D. Running Miles
time limit per test
2 seconds
memory limit per test
256 megabytes
input
standard input
output
standard output

There is a street with $$$n$$$ sights, with sight number $$$i$$$ being $$$i$$$ miles from the beginning of the street. Sight number $$$i$$$ has beauty $$$b_i$$$. You want to start your morning jog $$$l$$$ miles and end it $$$r$$$ miles from the beginning of the street. By the time you run, you will see sights you run by (including sights at $$$l$$$ and $$$r$$$ miles from the start). You are interested in the $$$3$$$ most beautiful sights along your jog, but every mile you run, you get more and more tired.

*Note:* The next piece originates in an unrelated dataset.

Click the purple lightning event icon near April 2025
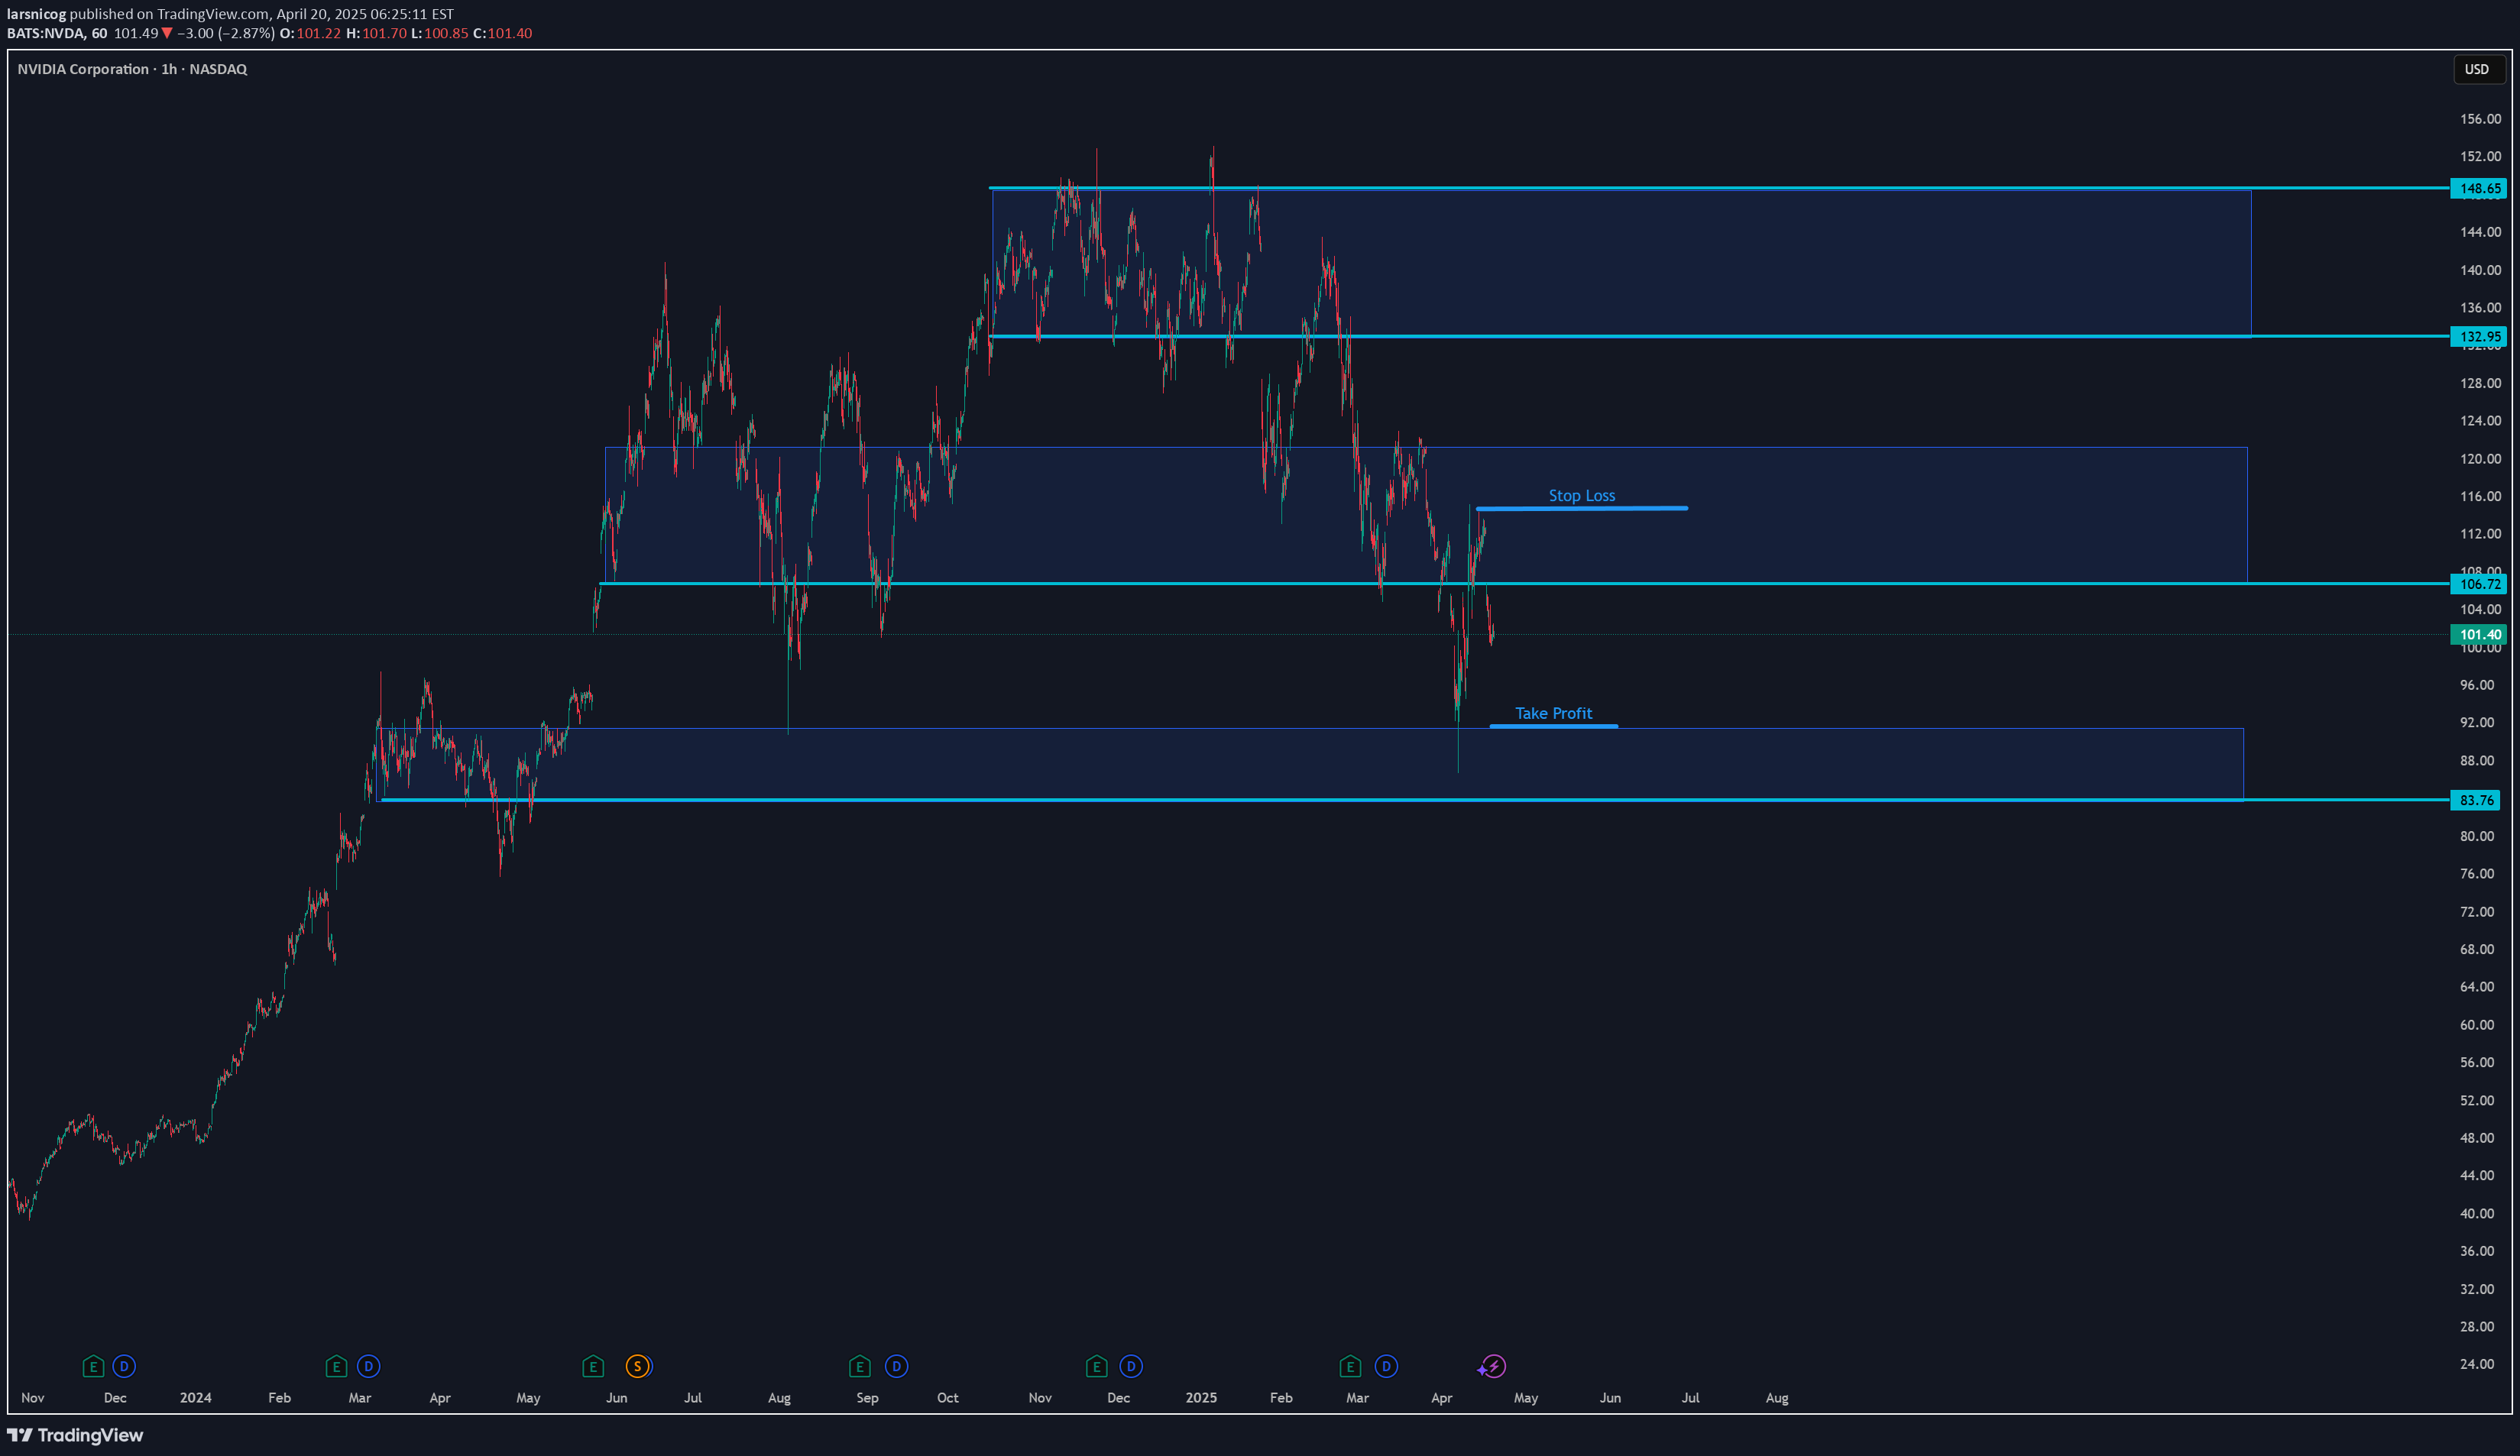The image size is (2520, 1456). [1492, 1366]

So choose $$$l$$$ and $$$r$$$, such that there are at least $$$3$$$ sights you run by, and the sum of beauties of the $$$3$$$ most beautiful sights minus the distance in miles you have to run is maximized. More formally, choose $$$l$$$ and $$$r$$$, such that $$$b_{i_1} + b_{i_2} + b_{i_3} - (r - l)$$$ is maximum possible, where $$$i_1, i_2, i_3$$$ are the indices of the three maximum elements in range $$$[l, r]$$$.

Input

The first line contains a single integer $$$t$$$ ($$$1 \leq t \leq 10^5$$$) — the number of test cases.

The first line of each test case contains a single integer $$$n$$$ ($$$3 \leq n \leq 10^5$$$).

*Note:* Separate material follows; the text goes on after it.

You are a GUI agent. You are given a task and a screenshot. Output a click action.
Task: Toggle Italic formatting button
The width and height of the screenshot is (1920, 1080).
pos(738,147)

The second line of each test case contains $$$n$$$ integers $$$b_i$$$ ($$$1 \leq b_i \leq 10^8$$$) — beauties of sights $$$i$$$ miles from the beginning of the street.

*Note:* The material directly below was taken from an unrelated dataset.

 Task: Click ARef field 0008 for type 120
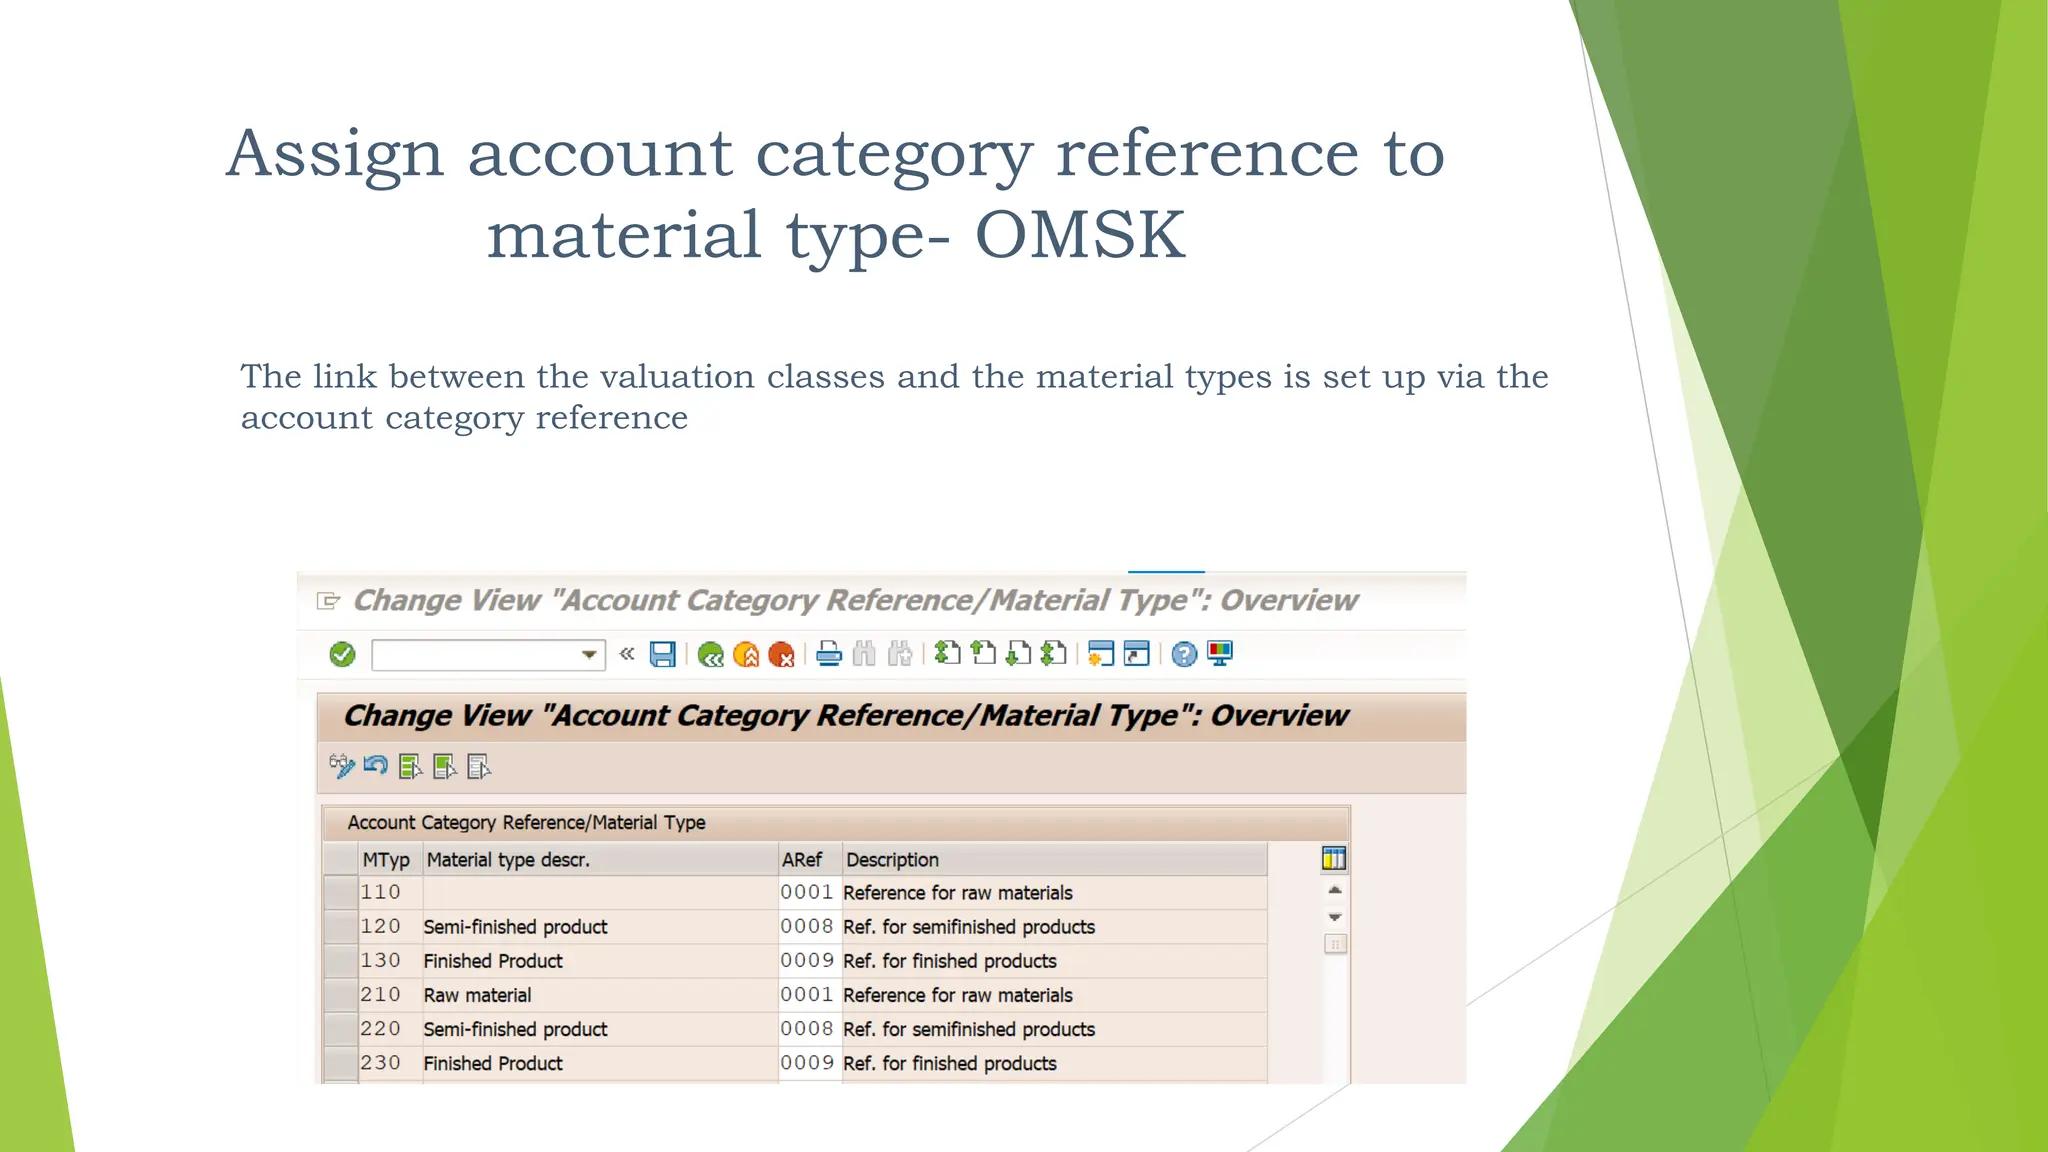tap(807, 927)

It's guaranteed that the sum of all $$$n$$$ does not exceed $$$10^5$$$.

Output

For each test case output a single integer equal to the maximum value $$$b_{i_1} + b_{i_2} + b_{i_3} - (r - l)$$$ for some running range $$$[l, r]$$$.

Example
Input
4
5
5 1 4 2 3
4
1 1 1 1
6
9 8 7 6 5 4
7
100000000 1 100000000 1 100000000 1 100000000
Output
8
1
22
299999996
Note

In the first example, we can choose $$$l$$$ and $$$r$$$ to be $$$1$$$ and $$$5$$$. So we visit all the sights and the three sights with the maximum beauty are the sights with indices $$$1$$$, $$$3$$$, and $$$5$$$ with beauties $$$5$$$, $$$4$$$, and $$$3$$$, respectively. So the total value is $$$5 + 4 + 3 - (5 - 1) = 8$$$.

In the second example, the range $$$[l, r]$$$ can be $$$[1, 3]$$$ or $$$[2, 4]$$$, the total value is $$$1 + 1 + 1 - (3 - 1) = 1$$$.